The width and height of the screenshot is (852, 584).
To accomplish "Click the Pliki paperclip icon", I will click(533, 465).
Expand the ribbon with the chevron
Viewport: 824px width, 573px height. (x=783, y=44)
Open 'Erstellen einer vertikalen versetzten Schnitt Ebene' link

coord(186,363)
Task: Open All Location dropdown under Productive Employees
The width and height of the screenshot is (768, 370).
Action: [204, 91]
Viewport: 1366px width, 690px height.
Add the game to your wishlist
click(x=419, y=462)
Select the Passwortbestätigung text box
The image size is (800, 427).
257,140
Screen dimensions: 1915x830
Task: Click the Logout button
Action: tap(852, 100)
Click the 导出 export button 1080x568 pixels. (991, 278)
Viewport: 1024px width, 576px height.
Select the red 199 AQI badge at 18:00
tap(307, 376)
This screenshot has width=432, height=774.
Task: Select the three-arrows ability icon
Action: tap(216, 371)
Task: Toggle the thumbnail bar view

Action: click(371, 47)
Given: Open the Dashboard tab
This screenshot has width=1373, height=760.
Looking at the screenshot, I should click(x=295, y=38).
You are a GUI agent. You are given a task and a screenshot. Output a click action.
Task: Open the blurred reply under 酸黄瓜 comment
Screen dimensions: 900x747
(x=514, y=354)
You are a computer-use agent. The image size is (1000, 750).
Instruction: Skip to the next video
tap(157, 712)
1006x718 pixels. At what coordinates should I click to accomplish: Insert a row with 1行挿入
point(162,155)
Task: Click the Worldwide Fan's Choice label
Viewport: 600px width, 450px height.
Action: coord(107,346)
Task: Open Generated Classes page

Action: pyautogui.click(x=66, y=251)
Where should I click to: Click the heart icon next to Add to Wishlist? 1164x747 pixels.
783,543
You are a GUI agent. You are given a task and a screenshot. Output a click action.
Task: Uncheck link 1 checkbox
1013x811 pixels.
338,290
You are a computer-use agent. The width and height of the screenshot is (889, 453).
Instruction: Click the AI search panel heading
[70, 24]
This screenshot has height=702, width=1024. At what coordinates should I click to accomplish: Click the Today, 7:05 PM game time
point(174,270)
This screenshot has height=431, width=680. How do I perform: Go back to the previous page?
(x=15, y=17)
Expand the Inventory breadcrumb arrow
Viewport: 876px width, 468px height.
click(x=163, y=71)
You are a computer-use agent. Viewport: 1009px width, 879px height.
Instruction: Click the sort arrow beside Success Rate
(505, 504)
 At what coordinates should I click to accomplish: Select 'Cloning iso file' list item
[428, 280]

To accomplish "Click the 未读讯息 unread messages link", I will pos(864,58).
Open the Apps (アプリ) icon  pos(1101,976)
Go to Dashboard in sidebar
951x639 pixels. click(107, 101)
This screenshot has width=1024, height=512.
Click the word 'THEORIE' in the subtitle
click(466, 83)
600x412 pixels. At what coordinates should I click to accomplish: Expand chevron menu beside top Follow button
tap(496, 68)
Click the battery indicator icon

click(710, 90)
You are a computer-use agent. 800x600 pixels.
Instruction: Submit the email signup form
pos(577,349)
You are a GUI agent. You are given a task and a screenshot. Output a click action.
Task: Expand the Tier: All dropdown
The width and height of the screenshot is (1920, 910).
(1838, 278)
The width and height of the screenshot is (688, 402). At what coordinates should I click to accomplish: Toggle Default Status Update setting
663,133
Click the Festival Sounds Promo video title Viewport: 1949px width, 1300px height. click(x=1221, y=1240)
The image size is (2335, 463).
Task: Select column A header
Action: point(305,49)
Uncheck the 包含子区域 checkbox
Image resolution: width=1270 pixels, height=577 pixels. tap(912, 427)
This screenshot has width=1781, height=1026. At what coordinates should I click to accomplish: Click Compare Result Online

> **Requirement**
List each line in the listing that contains the string "computer".

> **Your solution**
You are a computer-use agent. The image size is (1000, 750).
You are a computer-use agent. The width and height of the screenshot is (889, 453).
You are a computer-use agent. Viewport: 1009px width, 879px height.
You are a computer-use agent. 800x600 pixels.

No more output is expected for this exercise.